El hombre libre puede escoger entre diferentes verdades que iluminan su conducta con diferente intensidad. Pero, si escoge el relativismo, suprime la validez objetiva de las verdades y abre la puerta al «todo vale», por donde siempre podrá entrar lo irracional. El relativismo, al sustituir las relaciones reales por las subjetivas, al concebir de forma subjetiva la verdad y el bien, es una forma equivocada de entender la vida. Si la verdad fuera subjetiva, el violador, el traficante de droga y el asesino podrían estar actuando bien. Si la verdad fuera subjetiva, todas las acciones podrían ser buenas acciones. Y también podrían ser buenas y malas a la vez. Si la verdad fuera relativa, la injusticia que se denuncia en los medios de comunicación y se condena en los tribunales no sería denunciable ni condenable, pues subjetivamente es deseada y aprobada por el que la comete. Con otras palabras: si los juicios éticos solo fueran opiniones subjetivas, todas las leyes podrían estar equivocadas.
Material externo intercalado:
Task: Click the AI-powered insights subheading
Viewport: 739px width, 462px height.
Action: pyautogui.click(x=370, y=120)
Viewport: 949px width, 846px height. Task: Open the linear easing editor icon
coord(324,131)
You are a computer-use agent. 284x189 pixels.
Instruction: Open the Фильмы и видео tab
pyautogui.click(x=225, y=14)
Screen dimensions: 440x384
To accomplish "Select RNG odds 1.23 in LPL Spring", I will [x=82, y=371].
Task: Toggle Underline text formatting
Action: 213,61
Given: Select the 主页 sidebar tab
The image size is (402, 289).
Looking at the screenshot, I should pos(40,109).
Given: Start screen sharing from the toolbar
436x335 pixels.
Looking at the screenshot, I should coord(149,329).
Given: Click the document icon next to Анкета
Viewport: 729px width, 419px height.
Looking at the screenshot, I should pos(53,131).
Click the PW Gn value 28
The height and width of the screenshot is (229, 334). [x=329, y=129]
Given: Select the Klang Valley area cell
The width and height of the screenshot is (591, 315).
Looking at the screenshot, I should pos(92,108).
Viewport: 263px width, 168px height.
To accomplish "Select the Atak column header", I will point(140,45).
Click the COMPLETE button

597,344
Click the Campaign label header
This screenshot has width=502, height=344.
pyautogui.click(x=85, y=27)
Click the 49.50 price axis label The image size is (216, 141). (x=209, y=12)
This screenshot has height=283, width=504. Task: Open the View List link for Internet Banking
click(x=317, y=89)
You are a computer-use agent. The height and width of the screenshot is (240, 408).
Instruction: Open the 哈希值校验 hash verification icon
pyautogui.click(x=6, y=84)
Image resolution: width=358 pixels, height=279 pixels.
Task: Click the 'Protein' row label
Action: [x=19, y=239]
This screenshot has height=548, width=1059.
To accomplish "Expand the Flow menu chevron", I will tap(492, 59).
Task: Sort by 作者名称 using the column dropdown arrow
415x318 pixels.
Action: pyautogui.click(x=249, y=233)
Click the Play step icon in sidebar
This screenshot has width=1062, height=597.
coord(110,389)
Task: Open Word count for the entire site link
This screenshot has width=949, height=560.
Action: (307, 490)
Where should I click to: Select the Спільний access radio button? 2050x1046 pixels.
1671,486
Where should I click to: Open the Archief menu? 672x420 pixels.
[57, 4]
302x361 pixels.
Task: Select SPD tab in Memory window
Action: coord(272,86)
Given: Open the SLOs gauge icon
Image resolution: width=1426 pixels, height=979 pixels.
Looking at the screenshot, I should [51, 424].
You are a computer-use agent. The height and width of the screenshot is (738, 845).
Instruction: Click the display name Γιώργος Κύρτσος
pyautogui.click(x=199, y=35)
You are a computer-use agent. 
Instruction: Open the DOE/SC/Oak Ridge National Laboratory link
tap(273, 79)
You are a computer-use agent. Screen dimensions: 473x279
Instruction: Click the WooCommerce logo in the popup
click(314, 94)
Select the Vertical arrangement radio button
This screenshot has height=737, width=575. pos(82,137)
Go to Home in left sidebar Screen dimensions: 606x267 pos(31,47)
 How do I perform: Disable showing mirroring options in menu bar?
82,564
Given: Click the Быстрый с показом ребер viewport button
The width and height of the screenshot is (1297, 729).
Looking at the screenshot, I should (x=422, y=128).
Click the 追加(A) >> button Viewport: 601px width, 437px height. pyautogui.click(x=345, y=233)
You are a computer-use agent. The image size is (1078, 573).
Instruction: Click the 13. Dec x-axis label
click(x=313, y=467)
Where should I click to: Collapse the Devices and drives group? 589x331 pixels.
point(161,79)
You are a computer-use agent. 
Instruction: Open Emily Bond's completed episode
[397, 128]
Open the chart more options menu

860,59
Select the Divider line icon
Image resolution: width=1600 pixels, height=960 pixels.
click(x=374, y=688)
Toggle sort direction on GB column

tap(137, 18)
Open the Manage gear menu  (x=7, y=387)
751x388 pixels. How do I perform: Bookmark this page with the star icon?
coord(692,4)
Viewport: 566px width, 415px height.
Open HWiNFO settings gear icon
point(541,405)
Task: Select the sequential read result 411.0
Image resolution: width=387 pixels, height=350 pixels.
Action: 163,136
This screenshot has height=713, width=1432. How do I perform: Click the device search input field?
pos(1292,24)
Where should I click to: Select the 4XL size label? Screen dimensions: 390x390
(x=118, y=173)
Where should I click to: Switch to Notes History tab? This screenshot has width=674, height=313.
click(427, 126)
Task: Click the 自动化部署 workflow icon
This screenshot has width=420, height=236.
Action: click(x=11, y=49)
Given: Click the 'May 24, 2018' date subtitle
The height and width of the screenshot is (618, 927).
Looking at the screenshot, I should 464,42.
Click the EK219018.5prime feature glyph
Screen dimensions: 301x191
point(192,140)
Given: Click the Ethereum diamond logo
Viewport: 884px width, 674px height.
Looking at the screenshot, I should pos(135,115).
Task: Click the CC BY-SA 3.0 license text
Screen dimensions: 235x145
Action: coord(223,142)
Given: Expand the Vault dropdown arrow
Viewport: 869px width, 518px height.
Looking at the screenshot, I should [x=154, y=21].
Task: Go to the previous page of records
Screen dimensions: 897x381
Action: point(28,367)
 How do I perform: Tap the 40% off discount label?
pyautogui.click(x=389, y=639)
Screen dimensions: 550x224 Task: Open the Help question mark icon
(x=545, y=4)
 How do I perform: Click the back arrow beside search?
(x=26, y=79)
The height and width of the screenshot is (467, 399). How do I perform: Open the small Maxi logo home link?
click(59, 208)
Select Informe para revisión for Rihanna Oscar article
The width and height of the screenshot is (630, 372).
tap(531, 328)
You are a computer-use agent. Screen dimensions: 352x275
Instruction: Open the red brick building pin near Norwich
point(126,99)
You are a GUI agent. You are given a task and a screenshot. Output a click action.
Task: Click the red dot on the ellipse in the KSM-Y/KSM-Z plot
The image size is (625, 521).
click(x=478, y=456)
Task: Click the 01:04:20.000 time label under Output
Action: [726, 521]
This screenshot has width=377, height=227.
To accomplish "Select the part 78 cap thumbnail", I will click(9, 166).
Según el poeta Campoamor, «En este mundo traidor, / nada es verdad ni mentira, / todo es según el color / del cristal con que se mira». Pero resulta que hay líneas claras de demarcación entre conductas humanas e inhumanas, entre comportamientos lógicos y patológicos. No son imposiciones arbitrarias, sino criterios inteligentes, necesarios como el respirar. Los encontramos en ese fondo común de casi todas las culturas, legislaciones y códigos penales: no robar, no matar, no mentir, no abusar del trabajador, no abusar del niño o de la mujer… Al simplismo de los tópicos y al abuso del relativismo podemos añadir un tercer atentado contra la verdad, muy propio de nuestra época: La tiranía de lo políticamente correcto. En esta ocasión, en lugar de salir a buscar un ejemplo, viene a nuestro encuentro la ideología de género. ¿Se debe legislar contra la discriminación injusta? Por supuesto. ¿Debe haber leyes particulares para cada tipo de discriminación, cuando ya existe una ley general que abarca todos los supuestos? Si se responde afirmativamente, además de promulgar leyes innecesarias, el legislador se enfrenta a la imposibilidad de contemplar todas las posibles formas de discriminación, y entonces la propia legislación se convierte en discriminatoria.

Es lo que sucede en las Comunidades Autónomas españolas que han legislado contra la discriminación por orientación sexual, y no contra las demás formas de discriminación. Además de la orientación sexual, los ciudadanos tienen orientaciones políticas, musicales, deportivas, religiosas, gastronómicas… El Estado está obligado a respetarlas, pero no deberá imponer como verdadera ninguna en particular, y mucho menos deberá privilegiarla en los planes de educación. Si lo hace, si dicta a los ciudadanos lo que deben hacer o pensar, abusa de su poder. Respetar a un cristiano, a un budista o a un musulmán no significa creer que sus doctrinas son verdaderas, y ese respeto es compatible con no sentir aprecio por ellas. Cualquiera sabe que respetar no significa aplaudir. Por eso, cuando un colectivo exige ferviente adhesión a su postura, atenta contra una libertad básica y pide un trato de privilegio incompatible con la democracia.